Greetings all and Happy Holidays!

As we approach the end of the year and the start of a new one, let’s take some time and space to celebrate our achievements in 2021 and look forward to projects on the horizon for 2022. It was a busy and productive year, with new trail construction, heavy trail maintenance, contracting, visiting service groups, trail planning, environmental survey work, and good old fashioned trail work with shovels, picks, rock hammers, and hazel hoes.

Let’s dive into the good stuff!

2021 Yearly Wrap-up

Stony Knob Trail—The summer of 2021 saw the construction of the new 1.3 mile Stony Knob trail connecting Joel Branch and Horse Cove roads. Funded through a collaboration among The Pisgah Conservancy (TPC), Transylvania County Tourism Development Authority, Transylvania County, the City of Brevard, and The Hub and Pisgah Tavern, this relatively short trail has opened up a host of new options for trail users of all kinds. Linking together Pisgah’s trail and FS road network with the trail systems of Bracken Preserve and Brevard’s Urban Greenway, Stony Knob Trail stands as great step forward in building trail system and community connectivity in the area. This sustainably-built new trail, constructed by the excellent local trail builders at Trail Dynamics, is a great, long-desired addition to our trail system.

Graveyard Ridge Trail—Contouring for 3.4 miles through the stunning Pisgah high country from Ivestor Gap, across the headwaters of Dark Prong below the hulk of Tennent Mountain, to the heights above Graveyard Fields, the Graveyard Ridge trail received long-deferred and much-needed heavy maintenance this year.

Completed in two phases, the first managed by the Forest Service with funding from a Recreational Trails Program (RTP) grant, and the second managed, contracted, and funded by TPC with a generous grant from the Lastinger Family Foundation, this project was a great achievement, completely transforming a terribly entrenched, overgrown, waterlogged slog into a beautiful trail with positive drainage, restored tread, impressive rockwork, and big vistas of our Appalachian highlands.
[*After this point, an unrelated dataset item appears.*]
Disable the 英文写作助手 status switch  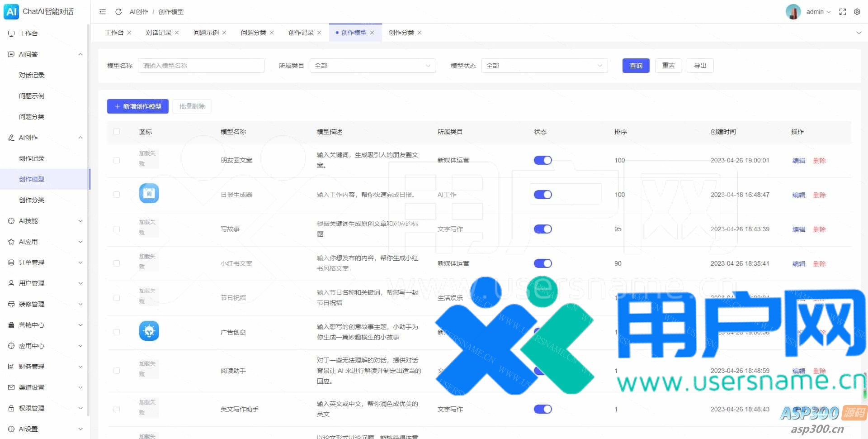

The work was performed by the professional trail builders of Black Diamond Trail Designs, and in addition to a great hiking experience this project provides for direct benefits to water quality and ecosystem health in this unique high-elevation watershed.

Middle Black Mountain Reroute—Congratulations to Pisgah Area SORBA on their completion of a 2.2 mile reroute on the middle section of the Black Mountain trail. Funded by a Recreational Trails Program (RTP) grant and supplemented by additional PAS fundraising, this project saw the relocation of a wide, entrenched, fall-line trail to a more sustainable route. Constructed by Singletrack Trails to maintain the unique Pisgah character of this beloved trail, the new route is a beautiful, sinuous line with rock features, flow, and positive drainage throughout. TPC supported Pisgah Area SORBA on this project, providing assistance in building the RFP and contract for the work in addition to funding and contracting the required environmental surveys that are crucial to the implementation of trail projects involving the construction of new trail in the Forest.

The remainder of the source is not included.